--- Supplied records ---
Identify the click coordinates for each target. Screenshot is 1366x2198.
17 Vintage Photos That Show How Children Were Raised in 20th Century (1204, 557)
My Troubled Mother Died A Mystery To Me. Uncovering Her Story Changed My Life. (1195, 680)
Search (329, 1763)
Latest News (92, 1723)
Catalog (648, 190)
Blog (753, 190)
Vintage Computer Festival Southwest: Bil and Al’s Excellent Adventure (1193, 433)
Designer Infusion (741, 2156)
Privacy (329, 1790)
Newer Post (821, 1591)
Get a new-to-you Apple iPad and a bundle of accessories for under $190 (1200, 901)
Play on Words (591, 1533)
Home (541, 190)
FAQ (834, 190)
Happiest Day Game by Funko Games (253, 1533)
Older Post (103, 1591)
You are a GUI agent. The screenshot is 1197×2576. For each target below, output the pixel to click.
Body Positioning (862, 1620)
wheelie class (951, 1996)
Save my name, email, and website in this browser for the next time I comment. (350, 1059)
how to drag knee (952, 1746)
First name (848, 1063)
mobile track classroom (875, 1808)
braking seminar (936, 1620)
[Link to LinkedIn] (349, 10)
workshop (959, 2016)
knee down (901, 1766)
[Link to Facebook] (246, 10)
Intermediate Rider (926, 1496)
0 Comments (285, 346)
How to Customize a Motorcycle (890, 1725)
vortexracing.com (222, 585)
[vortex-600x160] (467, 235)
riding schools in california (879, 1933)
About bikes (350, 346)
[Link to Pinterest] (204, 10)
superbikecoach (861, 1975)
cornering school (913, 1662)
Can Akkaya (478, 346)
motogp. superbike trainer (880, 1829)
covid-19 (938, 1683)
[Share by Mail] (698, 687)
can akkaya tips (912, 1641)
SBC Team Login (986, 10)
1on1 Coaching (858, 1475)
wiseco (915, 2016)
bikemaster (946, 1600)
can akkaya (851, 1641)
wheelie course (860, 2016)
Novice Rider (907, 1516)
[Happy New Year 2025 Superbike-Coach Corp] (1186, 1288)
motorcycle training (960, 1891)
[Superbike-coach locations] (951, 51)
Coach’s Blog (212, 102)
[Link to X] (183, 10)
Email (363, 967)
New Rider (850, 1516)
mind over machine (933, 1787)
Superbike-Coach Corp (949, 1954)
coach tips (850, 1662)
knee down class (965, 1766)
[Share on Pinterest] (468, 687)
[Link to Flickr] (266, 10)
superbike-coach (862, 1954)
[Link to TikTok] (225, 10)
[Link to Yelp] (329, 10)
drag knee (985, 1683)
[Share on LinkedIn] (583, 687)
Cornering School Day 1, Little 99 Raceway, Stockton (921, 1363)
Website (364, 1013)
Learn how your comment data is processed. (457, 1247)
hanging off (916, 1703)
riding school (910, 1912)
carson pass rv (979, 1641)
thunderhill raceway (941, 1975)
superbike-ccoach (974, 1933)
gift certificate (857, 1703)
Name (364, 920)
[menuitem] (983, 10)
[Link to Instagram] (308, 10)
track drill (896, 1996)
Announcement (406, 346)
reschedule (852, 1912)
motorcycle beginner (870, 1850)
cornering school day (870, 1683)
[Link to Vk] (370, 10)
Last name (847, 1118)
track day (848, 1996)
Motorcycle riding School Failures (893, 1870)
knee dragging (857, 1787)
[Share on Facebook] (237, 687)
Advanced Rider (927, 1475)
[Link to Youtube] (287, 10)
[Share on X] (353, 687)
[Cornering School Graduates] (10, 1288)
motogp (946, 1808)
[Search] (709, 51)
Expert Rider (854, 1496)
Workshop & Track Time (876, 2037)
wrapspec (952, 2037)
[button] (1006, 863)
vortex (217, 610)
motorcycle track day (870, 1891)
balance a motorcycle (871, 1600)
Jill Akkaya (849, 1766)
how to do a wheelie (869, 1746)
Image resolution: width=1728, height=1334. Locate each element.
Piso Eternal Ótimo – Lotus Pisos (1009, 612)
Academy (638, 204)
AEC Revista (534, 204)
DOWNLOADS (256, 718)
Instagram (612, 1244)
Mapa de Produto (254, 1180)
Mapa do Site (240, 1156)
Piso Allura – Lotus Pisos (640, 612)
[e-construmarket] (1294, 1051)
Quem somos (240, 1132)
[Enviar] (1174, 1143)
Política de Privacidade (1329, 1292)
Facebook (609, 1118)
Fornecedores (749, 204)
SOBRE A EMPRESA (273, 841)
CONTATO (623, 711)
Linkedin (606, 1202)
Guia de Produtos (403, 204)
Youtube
---
Work request
Line by line, transcribe the data exactly.

Task solution
Identify the click coordinates for each target. Screenshot is 1366x2198.
17 Vintage Photos That Show How Children Were Raised in 20th Century (1204, 557)
My Troubled Mother Died A Mystery To Me. Uncovering Her Story Changed My Life. (1195, 680)
Search (329, 1763)
Latest News (92, 1723)
Catalog (648, 190)
Blog (753, 190)
Vintage Computer Festival Southwest: Bil and Al’s Excellent Adventure (1193, 433)
Designer Infusion (741, 2156)
Privacy (329, 1790)
Newer Post (821, 1591)
Get a new-to-you Apple iPad and a bundle of accessories for under $190 (1200, 901)
Play on Words (591, 1533)
Home (541, 190)
FAQ (834, 190)
Happiest Day Game by Funko Games (253, 1533)
Older Post (103, 1591)
You are a GUI agent. The screenshot is 1197×2576. For each target below, output the pixel to click.
Body Positioning (862, 1620)
wheelie class (951, 1996)
Save my name, email, and website in this browser for the next time I comment. (350, 1059)
how to drag knee (952, 1746)
First name (848, 1063)
mobile track classroom (875, 1808)
braking seminar (936, 1620)
[Link to LinkedIn] (349, 10)
workshop (959, 2016)
knee down (901, 1766)
[Link to Facebook] (246, 10)
Intermediate Rider (926, 1496)
0 Comments (285, 346)
How to Customize a Motorcycle (890, 1725)
vortexracing.com (222, 585)
[vortex-600x160] (467, 235)
riding schools in california (879, 1933)
About bikes (350, 346)
[Link to Pinterest] (204, 10)
superbikecoach (861, 1975)
cornering school (913, 1662)
Can Akkaya (478, 346)
motogp. superbike trainer (880, 1829)
covid-19 (938, 1683)
[Share by Mail] (698, 687)
can akkaya tips (912, 1641)
SBC Team Login (986, 10)
1on1 Coaching (858, 1475)
wiseco (915, 2016)
bikemaster (946, 1600)
can akkaya (851, 1641)
wheelie course (860, 2016)
Novice Rider (907, 1516)
[Happy New Year 2025 Superbike-Coach Corp] (1186, 1288)
motorcycle training (960, 1891)
[Superbike-coach locations] (951, 51)
Coach’s Blog (212, 102)
[Link to X] (183, 10)
Email (363, 967)
New Rider (850, 1516)
mind over machine (933, 1787)
Superbike-Coach Corp (949, 1954)
coach tips (850, 1662)
knee down class (965, 1766)
[Share on Pinterest] (468, 687)
[Link to Flickr] (266, 10)
superbike-coach (862, 1954)
[Link to TikTok] (225, 10)
[Link to Yelp] (329, 10)
drag knee (985, 1683)
[Share on LinkedIn] (583, 687)
Cornering School Day 1, Little 99 Raceway, Stockton (921, 1363)
Website (364, 1013)
Learn how your comment data is processed. (457, 1247)
hanging off (916, 1703)
riding school (910, 1912)
carson pass rv (979, 1641)
thunderhill raceway (941, 1975)
superbike-ccoach (974, 1933)
gift certificate (857, 1703)
Name (364, 920)
[menuitem] (983, 10)
[Link to Instagram] (308, 10)
track drill (896, 1996)
Announcement (406, 346)
reschedule (852, 1912)
motorcycle beginner (870, 1850)
cornering school day (870, 1683)
[Link to Vk] (370, 10)
Last name (847, 1118)
track day (848, 1996)
Motorcycle riding School Failures (893, 1870)
knee dragging (857, 1787)
[Share on Facebook] (237, 687)
Advanced Rider (927, 1475)
[Link to Youtube] (287, 10)
[Share on X] (353, 687)
[Cornering School Graduates] (10, 1288)
motogp (946, 1808)
[Search] (709, 51)
Expert Rider (854, 1496)
Workshop & Track Time (876, 2037)
wrapspec (952, 2037)
[button] (1006, 863)
vortex (217, 610)
motorcycle track day (870, 1891)
balance a motorcycle (871, 1600)
Jill Akkaya (849, 1766)
how to do a wheelie (869, 1746)
Image resolution: width=1728, height=1334. Locate each element.
Piso Eternal Ótimo – Lotus Pisos (1009, 612)
Academy (638, 204)
AEC Revista (534, 204)
DOWNLOADS (256, 718)
Instagram (612, 1244)
Mapa de Produto (254, 1180)
Mapa do Site (240, 1156)
Piso Allura – Lotus Pisos (640, 612)
[e-construmarket] (1294, 1051)
Quem somos (240, 1132)
[Enviar] (1174, 1143)
Política de Privacidade (1329, 1292)
Facebook (609, 1118)
Fornecedores (749, 204)
SOBRE A EMPRESA (273, 841)
CONTATO (623, 711)
Linkedin (606, 1202)
Guia de Produtos (403, 204)
Youtube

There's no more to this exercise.